The overarching goal of *cuQuantum* is to fulfill a pressing need from community QIS codes to accelerate and scale up quantum simulations to help drive quantum applications towards new discoveries. Our effort builds upon, focuses on, and unifies decades of code development for NVIDIA GPU architectures. By adopting *cuQuantum*, quantum circuit simulators receive the unique ability to study extremely large quantum simulations using NVIDIA DGX and HGX systems, cloud based systems, and some of the largest parallel supercomputers. The cuQuantum SDK encapsulates SV, TN, and approximate TN simulation methods which allow studying and accelerating a wide range of quantum simulations at unprecedented scale. Our software is the result of the combined efforts of theoretical physicists, computational scientists, and applied mathematicians who have formulated effective methods and algorithms, allowing users to explore quantum algorithms for a wide range of qubit counts and circuit depths.

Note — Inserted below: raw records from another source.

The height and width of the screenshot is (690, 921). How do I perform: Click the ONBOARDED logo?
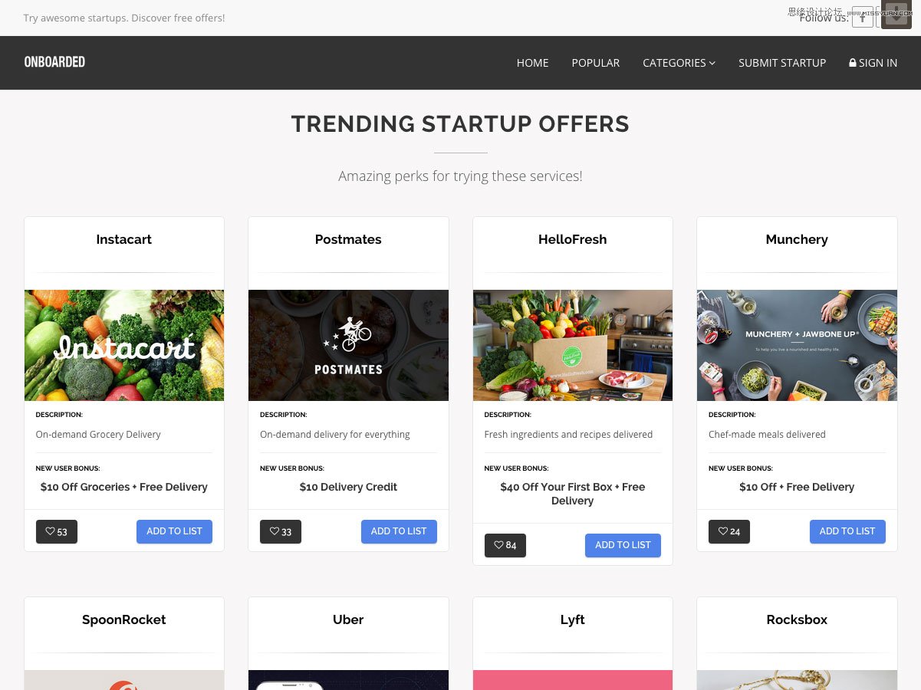(54, 62)
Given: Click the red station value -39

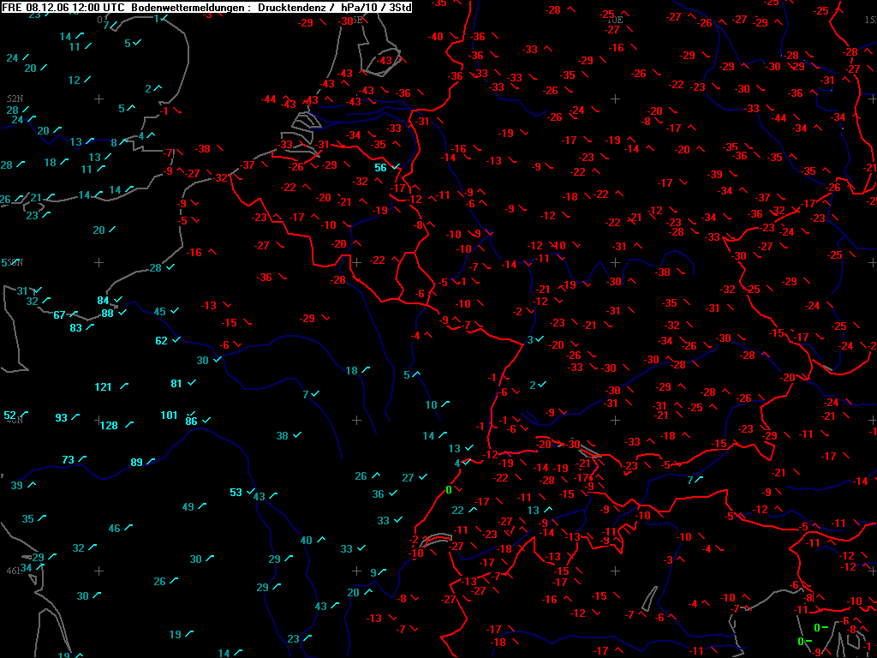Looking at the screenshot, I should tap(715, 175).

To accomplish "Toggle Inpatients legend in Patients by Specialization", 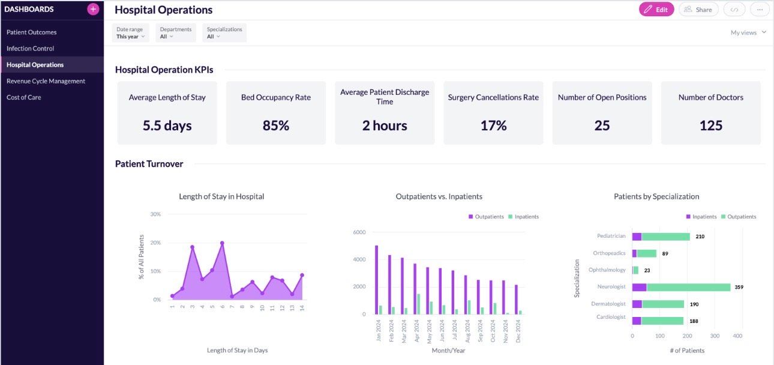I will click(x=701, y=217).
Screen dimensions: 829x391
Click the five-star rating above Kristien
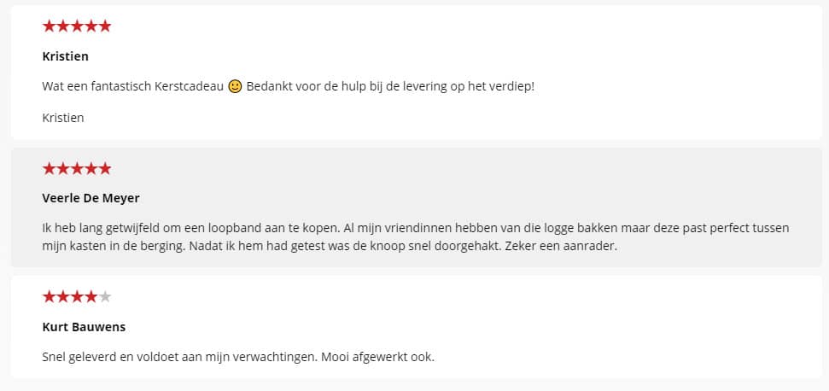point(77,26)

Despite its relatively short history, *cuQuantum* has already demonstrated significant impact by accelerating the QIS research community worldwide, from industry to academia. Supporting results include the world record for supercomputing scale simulation performance [8] and a wide range of novel quantum research, such as optimization [9–12], simulating quantum chemistry and other quantum systems [13, 14], security and privacy [15, 16], and much more.

# II. THE cuStateVec LIBRARY

We developed the *cuStateVec* library to accelerate and scale up SV simulation, a brute-force, exact method of quantum circuit simulation. An SV simulator represents the quantum state as a complex-valued 1D vector. Thus, it behaves as if it were an ideal quantum computer, as the entire quantum state is preserved in the simulator. Users can successively apply quantum logic gates as needed in their quantum algorithms. Qubits can be measured without collapsing the quantum state by numerical computation of the probability distribution.

In order to hold the entire quantum state, the size of a state vector grows exponentially as  $2^n$ , where *n* is the number of qubits. When the size of the state vector exceeds the capacity of a single device, it needs to be distributed across multiple compute devices and nodes connected by high-speed interconnects. Hence, large-scale SV simulation is considered a high-performance computing (HPC) challenge.

In this section, we first describe several key features of *cuStateVec*, followed by an introduction to the SV simulators provided in the NVIDIA *cuQuantum Appliance* container.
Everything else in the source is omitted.